ゴジラを捉えるロングショットの構図はマニアの視線。こんな画が見たかった。根室と鹿島はそんな画の集大成。そして何よりもゴジラ史上画期的なリアルなルールにやっと納得す。
sawa:38

本作に登場する自衛隊のミサイル類は陸も空もすべて全弾命中!

第1作目から我が国の自衛隊の射撃は何故、あそこまで大きな的に当たらないんだろう?市街地だろうが山奥だろうが、無駄弾ばかり。これは少年期からの大きな疑問であり、不満でもありました。それがやっと、今回は全弾命中!

これって、些細な事だが大きな出来事ですよ。

本当のところ、私にはどれが「リアル」なのかは分からない。軍事・航空宇宙・生物・科学・化学etc。どれも専門家などではないし、映画を楽しむのには「上手に騙して」くれればそれで充分なんです。

本作では子供向けの空想兵器を駆使する自衛隊は登場しなかった。それだけで私にとっては充分リアルでした。

ミニチュア破壊にしても嘘臭い高層ビル破壊に混じって木造家屋の破壊シーンも堪能させてくれました。(根室の居酒屋)いい仕事だと思います。

そして何よりも、私がもしもゴジラを見ることが出来たとしたら、至近距離で接近遭遇なんてことはありえなさそう。だからゴジラのアップやバストショットにはリアル感を感じられない。恐らく、安全地帯からの遠景のロングショットなんだろうな、なんて勝手に想像してみる。すると本作で魅せてくれた凝ったアングルはトラウマになりそうです。久しく見ることの出来なかった綺麗なゴジラ画像でした。想像ですが、『ガメラ』の「東京タワーに佇むギャオス」の画に東宝特撮陣は相当刺激されたんじゃないでしょうか? そしてCGの多用のおかげなのでしょうか、遠景のゴジラと近景の群衆・建物との融合処理はシリーズ中、最も素晴らしい出来と言えます。

って、ちょっと誉め過ぎでしょうか?

で、肝心のストーリーですが、タコ星人や古代UFOは苦笑いするしかありませんが、「怪獣ゴジラ」に対しての脚本の説明不足が功を奏していたと思うのです。

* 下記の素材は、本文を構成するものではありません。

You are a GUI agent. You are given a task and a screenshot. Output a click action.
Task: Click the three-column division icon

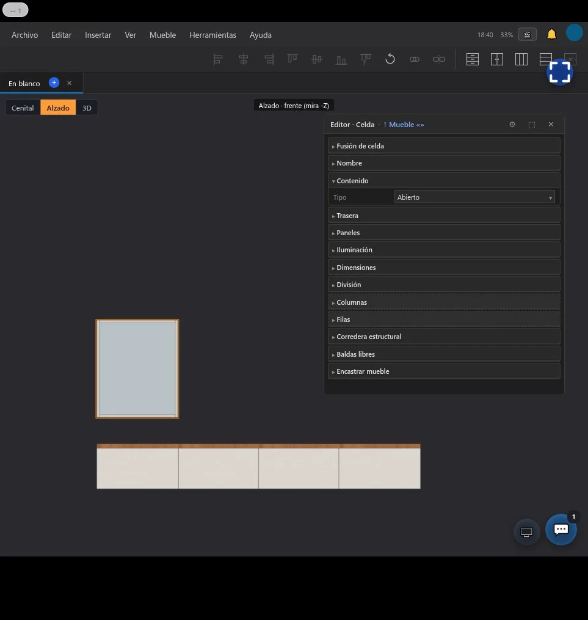521,59
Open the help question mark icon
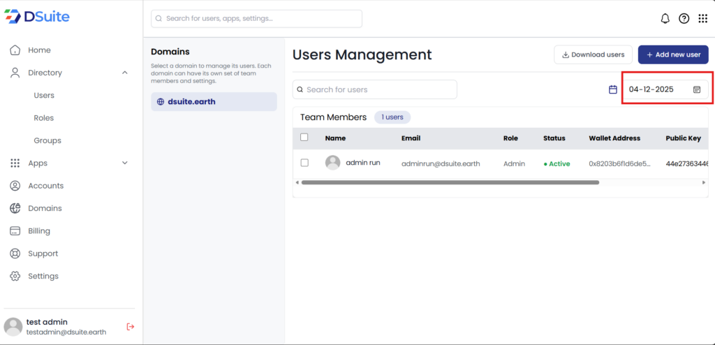Image resolution: width=715 pixels, height=345 pixels. click(x=684, y=19)
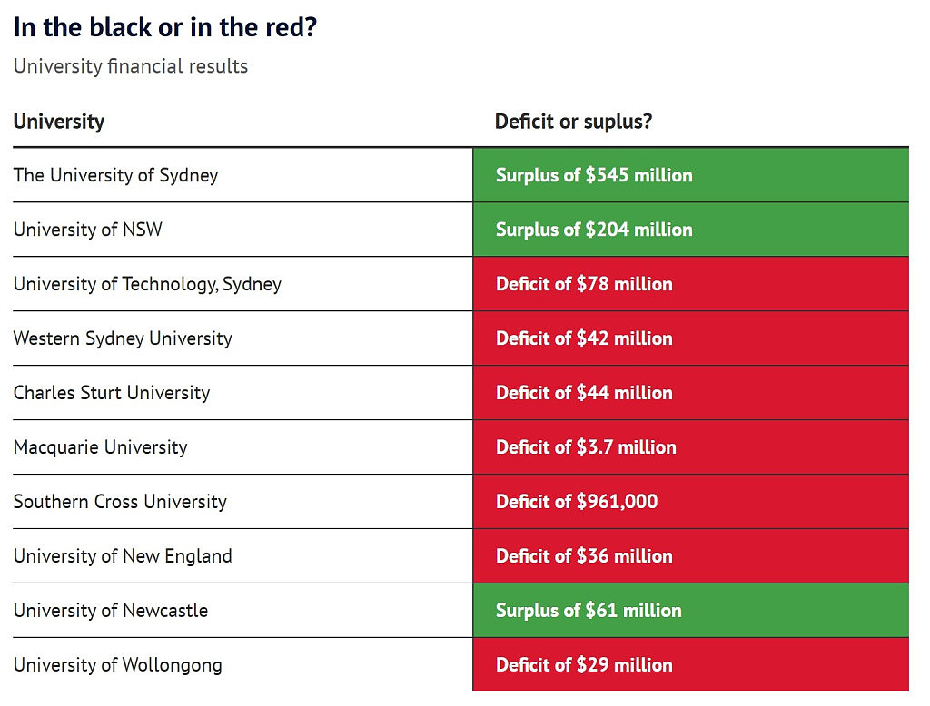Screen dimensions: 930x706
Task: Click the 'In the black or in the red?' title
Action: [165, 28]

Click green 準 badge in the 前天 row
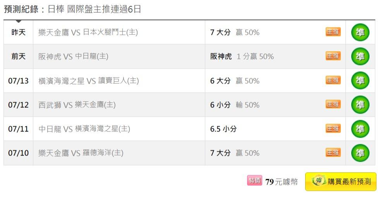coord(360,57)
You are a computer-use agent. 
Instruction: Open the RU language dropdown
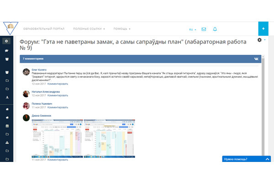193,30
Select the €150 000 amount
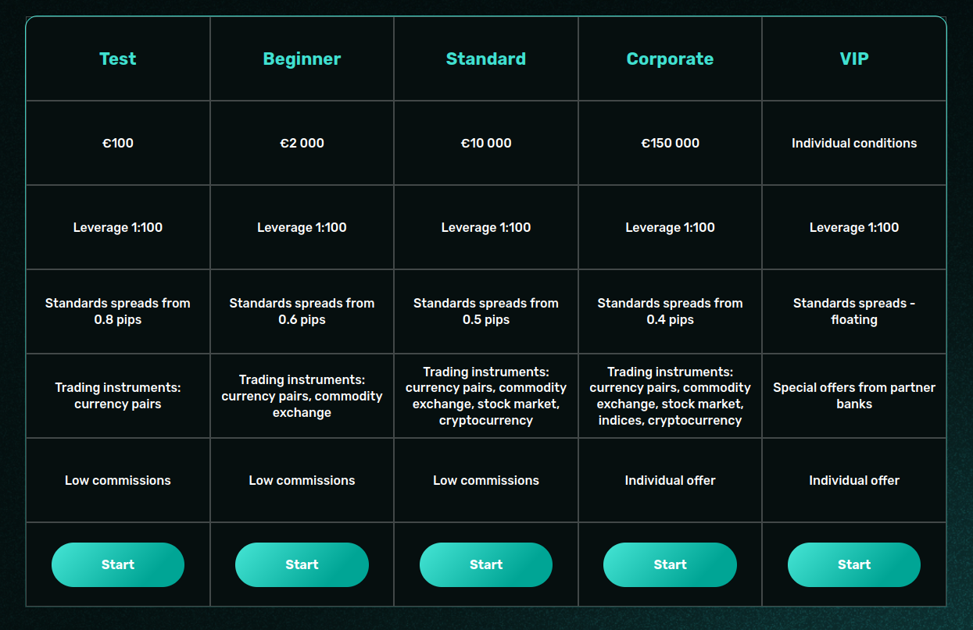 (670, 143)
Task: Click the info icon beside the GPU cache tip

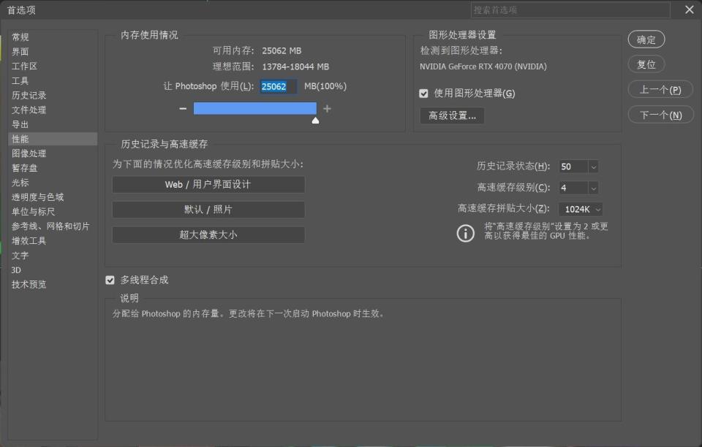Action: click(466, 234)
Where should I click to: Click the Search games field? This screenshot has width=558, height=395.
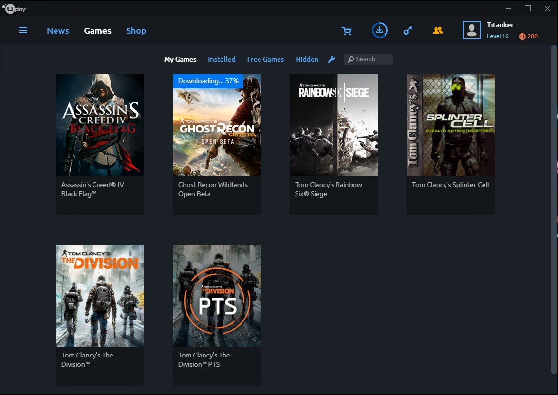(368, 59)
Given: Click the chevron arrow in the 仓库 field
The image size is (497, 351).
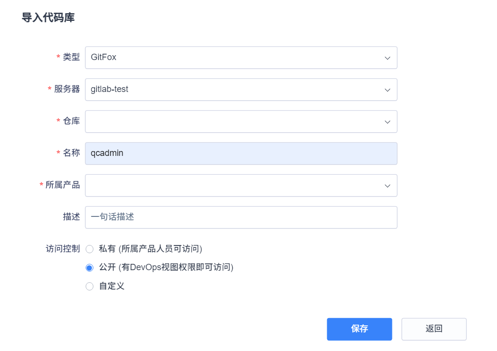Looking at the screenshot, I should click(x=387, y=122).
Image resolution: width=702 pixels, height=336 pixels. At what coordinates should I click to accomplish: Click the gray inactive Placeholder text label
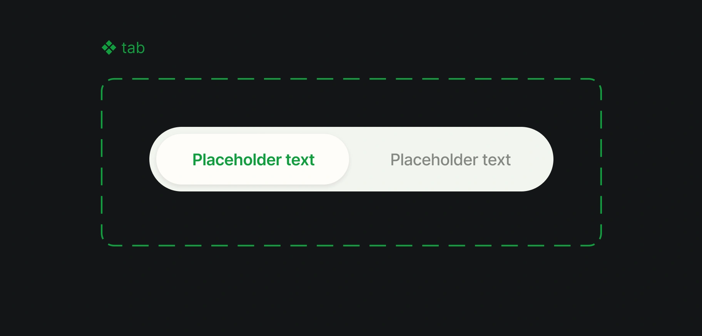[451, 160]
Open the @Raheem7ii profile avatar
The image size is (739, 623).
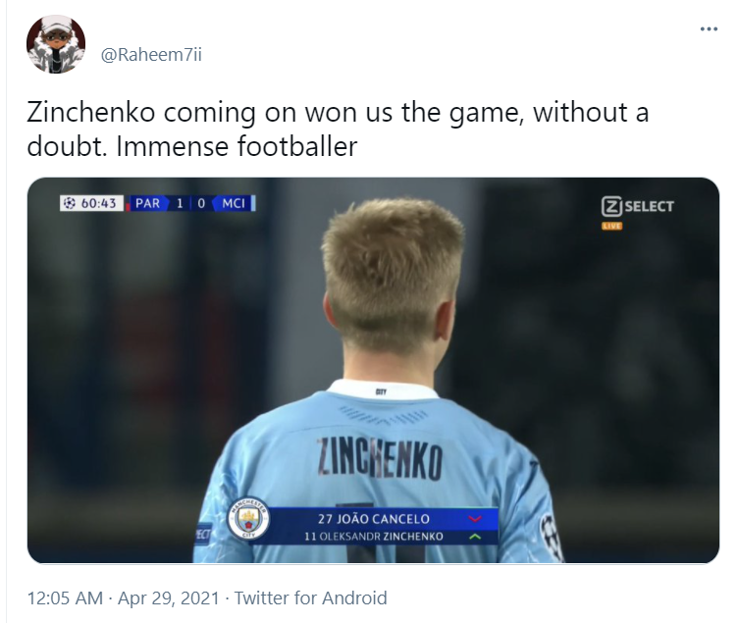[x=56, y=44]
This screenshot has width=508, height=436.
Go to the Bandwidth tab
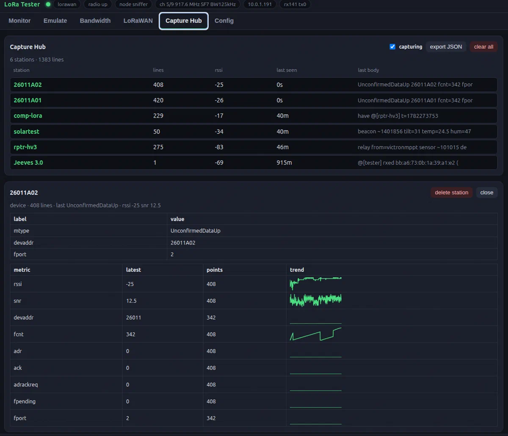pyautogui.click(x=95, y=21)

我々は(登場人物たちも)「ゴジラ」に対して常に「何か」を投影し、意義付けしようとしてきました。しかし、アレはトカゲだかイグアナだかの爬虫類のデカイ奴にしか過ぎないんじゃないのかと・・・

たまたま第1作目が冷戦期の核開発レースやら第五福竜丸やらのテーマを忍び込ませて「名作」の雰囲気を醸し出したが故に、その後の平成シリーズでも「とってつけたような」テーマを探さなきゃならなくなった。

だけど私にとってゴジラは、毎年正月にやってくる季節はずれの台風みたいなものと認識しています。ゴジラによる被害は意図的な行動によるものではなく、ただ訳もわからずレイプされる「災害」のようなものだと思うのです。

第1作目にしても、水爆実験というモチーフよりも、炎上する東京の下町を東京大空襲になぞらえたレイプだと訴えているように考えます。B29も爬虫類も、言葉や意思の疎通も叶わない容赦のない「災害」だと。

だから今回のゴジラに対しての説明不足はアレでよかったんじゃないのかとも思う。その意味で「科学の暴走」だとか「ゴジラは心の中にいる」等の意味不明な言葉はやはり蛇足だった。